I was mesmerized the first time I saw it in the 2011 issue of Great Model Railroads. His room size and configuration was similar to that with which I'd be working and I was amazed at what Kip could accomplish in that space. I also took note of the museum-like presentation he afforded his dynamic work of art. Every inch of the finely finished environment was flawless in showcasing the layout.
The presentation of the Sonnyvale Branch may be museum-like, but the layout serves as a living, breathing, operating testament to the prototype. A regular crew of buddies, including several who are retired from the D&H, have made certain that the railroad works. The branch utilizes a yard just off of a hint of the mainline to avoid the need for (gasp!) staging. Kip explains:
"Each session starts as a new day. The Junction Yard crew blocks outbound cars which were brought to the yard in the previous session and places them on tracks designated by the yard clerk. Following the session, I play the role of the main line freights and remove the outbounds. Then after selecting appropriate inbound cars in accordance with my software, I place said cars in the yard as if they were set off by other imaginary mainline freights. And the cycle continues."
And the fun continues for Kip and his crew, and for anyone who visits the Sonnyvale Branch. I was thrilled to spend some time there and absolutely look forward to a return someday.

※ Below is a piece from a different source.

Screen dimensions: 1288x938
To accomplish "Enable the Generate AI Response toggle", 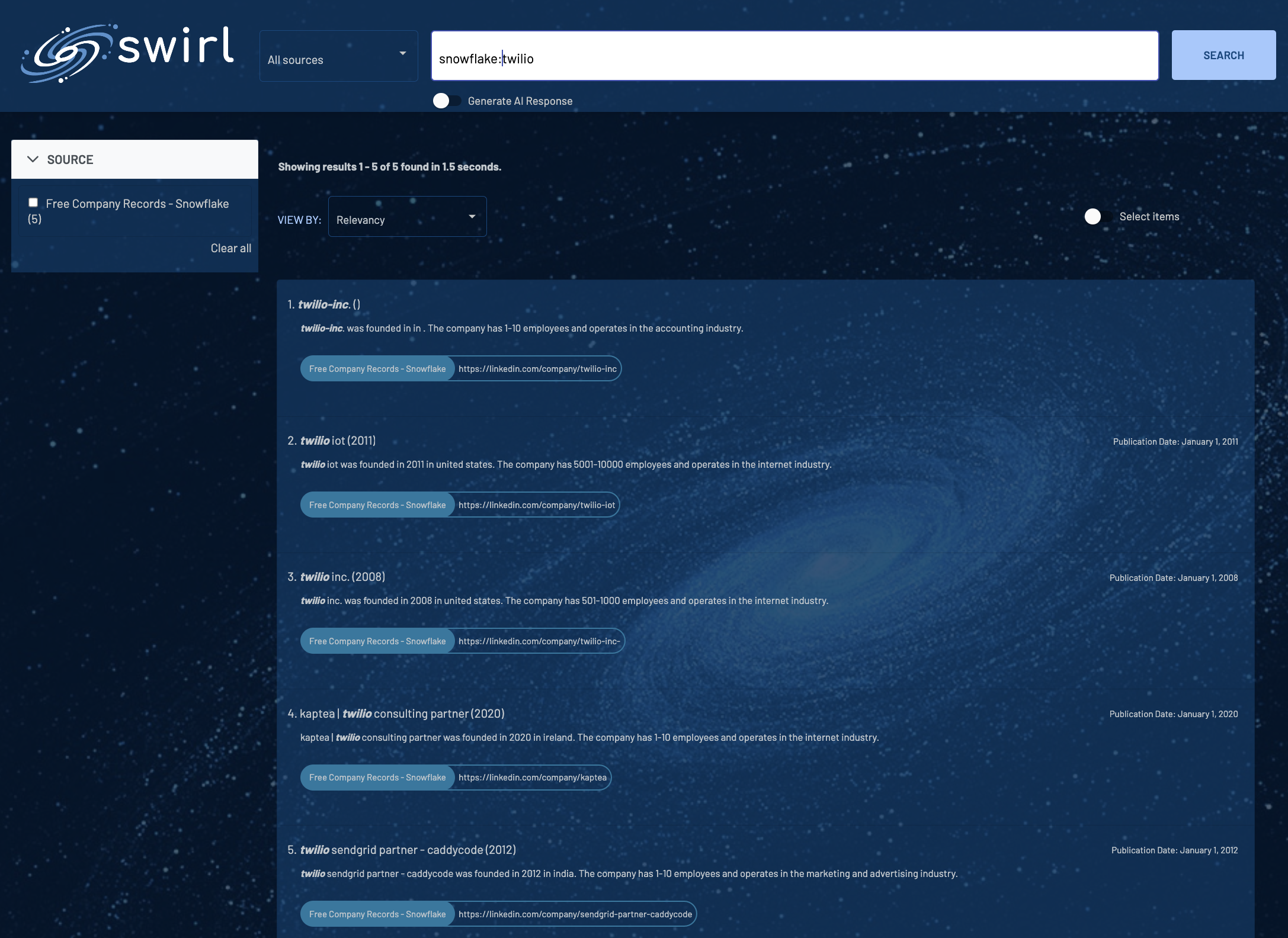I will tap(447, 101).
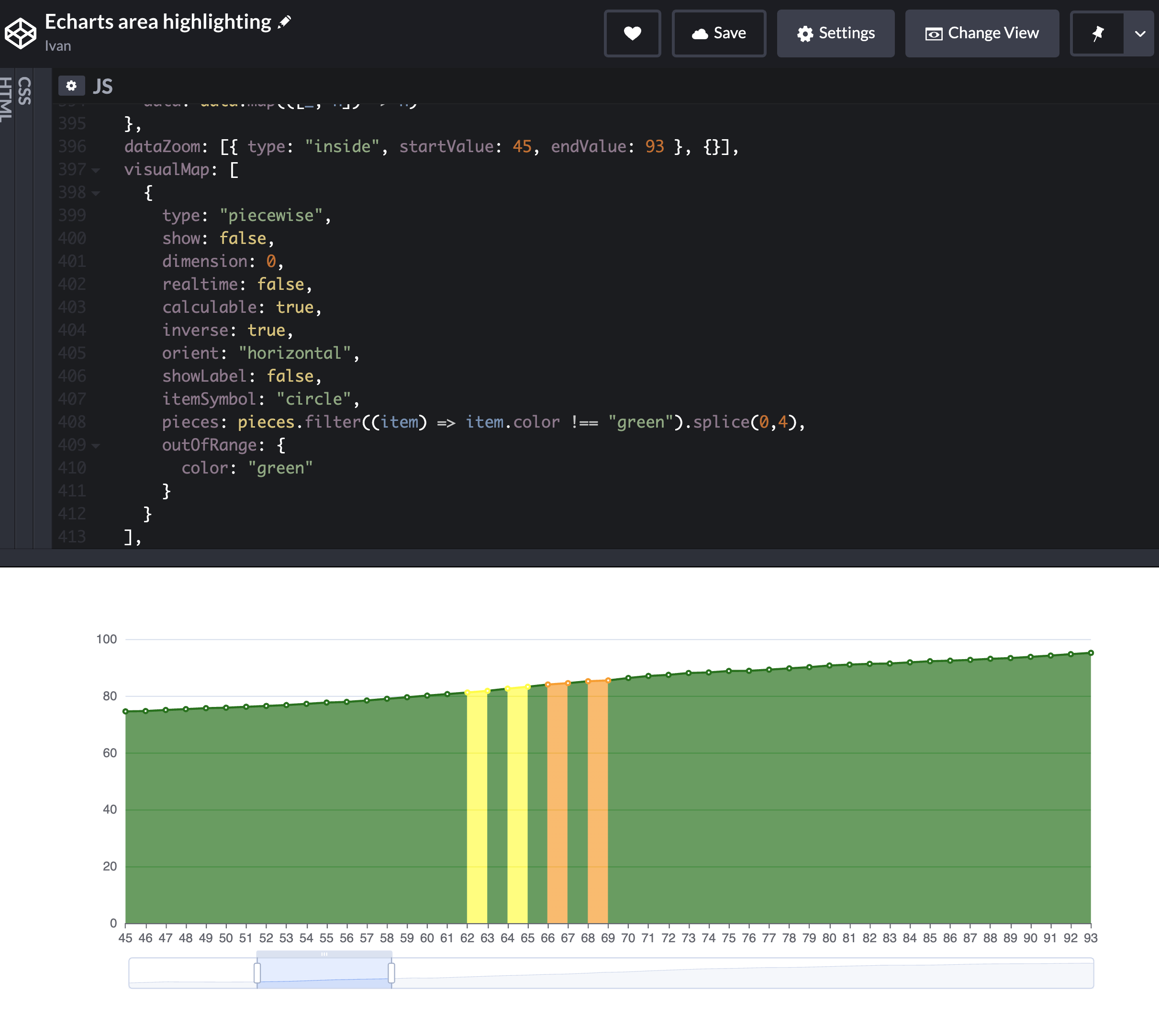Select the JS editor tab

click(103, 87)
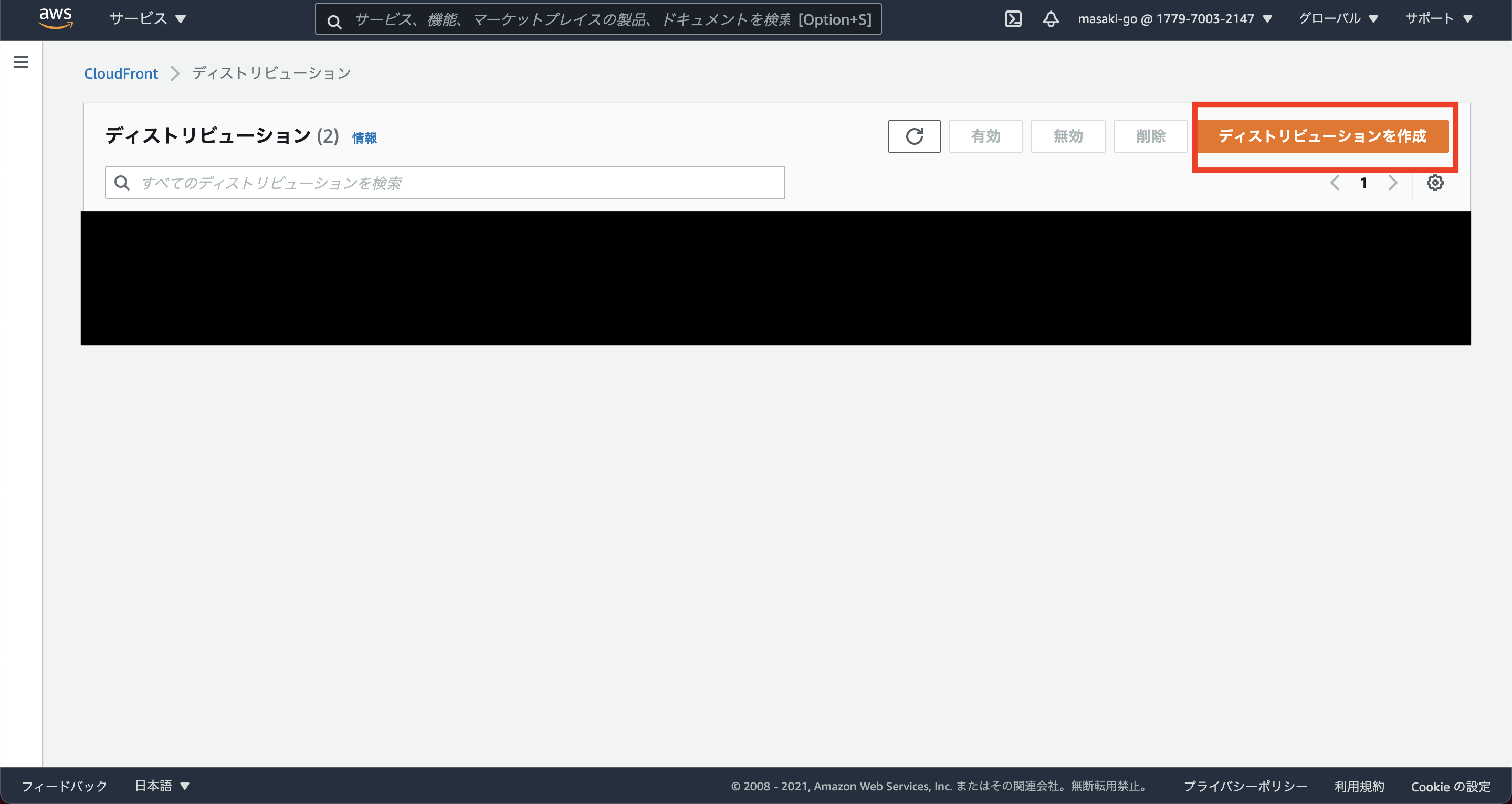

I'm just not sure when the best time would be...
BONUS: RHETORICAL QUESTION OF THE DAY...
Hey Jim, when's the ideal time of year to visit the Lake George region in upstate New York to see Kip's layout ?
A) Spring, when pollen is measured in inches, just like snow.
B) Summer, when SUVs from NYC teach locals some new road rules.
C) Fall, when busloads of 'leafers' patiently search for the perfect tree.
D) Winter, when snow is measured in feet, not in inches like pollen.